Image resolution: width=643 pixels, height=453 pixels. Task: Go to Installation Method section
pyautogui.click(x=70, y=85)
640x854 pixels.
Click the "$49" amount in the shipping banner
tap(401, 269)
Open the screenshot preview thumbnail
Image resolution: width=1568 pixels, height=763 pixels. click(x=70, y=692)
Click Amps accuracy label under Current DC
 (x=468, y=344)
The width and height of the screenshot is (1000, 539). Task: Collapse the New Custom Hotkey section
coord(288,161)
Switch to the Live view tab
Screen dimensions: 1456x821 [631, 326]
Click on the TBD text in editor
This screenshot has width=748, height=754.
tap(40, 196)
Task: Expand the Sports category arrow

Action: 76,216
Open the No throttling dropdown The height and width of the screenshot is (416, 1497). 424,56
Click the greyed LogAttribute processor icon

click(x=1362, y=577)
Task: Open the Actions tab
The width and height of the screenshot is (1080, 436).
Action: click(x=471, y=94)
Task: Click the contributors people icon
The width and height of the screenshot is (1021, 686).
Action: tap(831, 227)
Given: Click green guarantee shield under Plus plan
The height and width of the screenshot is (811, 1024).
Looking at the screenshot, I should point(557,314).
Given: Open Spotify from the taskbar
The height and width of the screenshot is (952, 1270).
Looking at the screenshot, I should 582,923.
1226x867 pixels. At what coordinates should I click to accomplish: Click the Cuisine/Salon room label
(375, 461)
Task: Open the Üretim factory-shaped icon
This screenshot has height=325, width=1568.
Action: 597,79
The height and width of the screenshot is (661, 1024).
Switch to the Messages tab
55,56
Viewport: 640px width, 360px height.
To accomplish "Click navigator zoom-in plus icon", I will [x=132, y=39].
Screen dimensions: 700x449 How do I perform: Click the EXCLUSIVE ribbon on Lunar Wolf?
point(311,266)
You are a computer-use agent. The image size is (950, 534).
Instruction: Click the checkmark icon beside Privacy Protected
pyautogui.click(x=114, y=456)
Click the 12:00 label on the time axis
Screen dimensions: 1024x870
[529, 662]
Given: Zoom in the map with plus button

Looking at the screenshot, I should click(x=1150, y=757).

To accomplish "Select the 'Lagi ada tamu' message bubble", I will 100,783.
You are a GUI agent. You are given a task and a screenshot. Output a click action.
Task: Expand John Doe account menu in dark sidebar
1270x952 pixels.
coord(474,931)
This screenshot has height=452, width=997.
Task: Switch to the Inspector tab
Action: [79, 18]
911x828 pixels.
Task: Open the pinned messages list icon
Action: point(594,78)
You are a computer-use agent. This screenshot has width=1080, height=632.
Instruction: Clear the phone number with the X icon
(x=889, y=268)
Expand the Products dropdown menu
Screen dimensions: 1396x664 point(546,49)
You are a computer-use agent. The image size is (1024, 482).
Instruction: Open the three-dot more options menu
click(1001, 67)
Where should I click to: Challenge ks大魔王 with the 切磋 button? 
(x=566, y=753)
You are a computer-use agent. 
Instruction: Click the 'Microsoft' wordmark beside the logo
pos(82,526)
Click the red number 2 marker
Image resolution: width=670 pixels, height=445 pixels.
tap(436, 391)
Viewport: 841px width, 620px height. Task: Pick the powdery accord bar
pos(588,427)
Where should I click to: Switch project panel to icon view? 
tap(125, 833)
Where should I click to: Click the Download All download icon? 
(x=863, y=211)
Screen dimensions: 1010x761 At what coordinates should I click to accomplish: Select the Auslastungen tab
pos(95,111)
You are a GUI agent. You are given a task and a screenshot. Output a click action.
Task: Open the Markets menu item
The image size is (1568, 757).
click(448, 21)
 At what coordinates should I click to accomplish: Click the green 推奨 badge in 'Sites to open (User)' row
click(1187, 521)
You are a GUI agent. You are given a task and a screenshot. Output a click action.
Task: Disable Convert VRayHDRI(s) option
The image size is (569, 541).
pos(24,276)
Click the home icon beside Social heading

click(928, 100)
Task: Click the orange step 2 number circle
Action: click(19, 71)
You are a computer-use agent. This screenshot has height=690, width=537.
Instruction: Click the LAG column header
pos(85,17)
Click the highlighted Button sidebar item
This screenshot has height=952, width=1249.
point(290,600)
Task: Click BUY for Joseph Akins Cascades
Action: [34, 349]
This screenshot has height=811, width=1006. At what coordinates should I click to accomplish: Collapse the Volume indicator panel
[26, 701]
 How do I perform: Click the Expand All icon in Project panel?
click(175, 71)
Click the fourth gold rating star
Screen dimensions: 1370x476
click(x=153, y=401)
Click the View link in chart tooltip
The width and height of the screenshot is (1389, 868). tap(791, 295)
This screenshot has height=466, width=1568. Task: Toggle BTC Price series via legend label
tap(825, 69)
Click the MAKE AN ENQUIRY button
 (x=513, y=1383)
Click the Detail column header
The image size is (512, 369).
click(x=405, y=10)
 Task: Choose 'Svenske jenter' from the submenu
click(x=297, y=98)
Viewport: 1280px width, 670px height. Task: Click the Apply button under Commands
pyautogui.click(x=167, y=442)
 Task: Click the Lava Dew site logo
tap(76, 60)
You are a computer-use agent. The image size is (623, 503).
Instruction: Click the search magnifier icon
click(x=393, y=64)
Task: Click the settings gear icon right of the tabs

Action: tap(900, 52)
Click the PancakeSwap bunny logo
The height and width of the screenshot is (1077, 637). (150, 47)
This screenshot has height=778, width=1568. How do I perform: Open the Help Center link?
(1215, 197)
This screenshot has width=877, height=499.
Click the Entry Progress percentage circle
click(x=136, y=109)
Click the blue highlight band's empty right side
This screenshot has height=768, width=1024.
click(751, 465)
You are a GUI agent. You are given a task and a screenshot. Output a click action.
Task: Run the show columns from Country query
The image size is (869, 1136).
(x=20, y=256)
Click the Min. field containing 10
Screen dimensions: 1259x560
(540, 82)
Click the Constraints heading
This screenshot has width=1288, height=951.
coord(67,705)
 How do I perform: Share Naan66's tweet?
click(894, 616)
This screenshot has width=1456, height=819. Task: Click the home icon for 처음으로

→ TASK DETAILS
Rewrite the entries starting at the very first line and ending at the line that contains "Action: tap(831, 227)", changing "section" to "panel" and leaving everything else unchanged.

→ THE COMPLETED TASK
Image resolution: width=643 pixels, height=453 pixels. Task: Go to Installation Method panel
pyautogui.click(x=70, y=85)
640x854 pixels.
Click the "$49" amount in the shipping banner
tap(401, 269)
Open the screenshot preview thumbnail
Image resolution: width=1568 pixels, height=763 pixels. click(x=70, y=692)
Click Amps accuracy label under Current DC
 (x=468, y=344)
The width and height of the screenshot is (1000, 539). Task: Collapse the New Custom Hotkey panel
coord(288,161)
Switch to the Live view tab
Screen dimensions: 1456x821 [631, 326]
Click on the TBD text in editor
This screenshot has width=748, height=754.
tap(40, 196)
Task: Expand the Sports category arrow

Action: 76,216
Open the No throttling dropdown The height and width of the screenshot is (416, 1497). 424,56
Click the greyed LogAttribute processor icon

click(x=1362, y=577)
Task: Open the Actions tab
The width and height of the screenshot is (1080, 436).
Action: click(x=471, y=94)
Task: Click the contributors people icon
The width and height of the screenshot is (1021, 686).
Action: tap(831, 227)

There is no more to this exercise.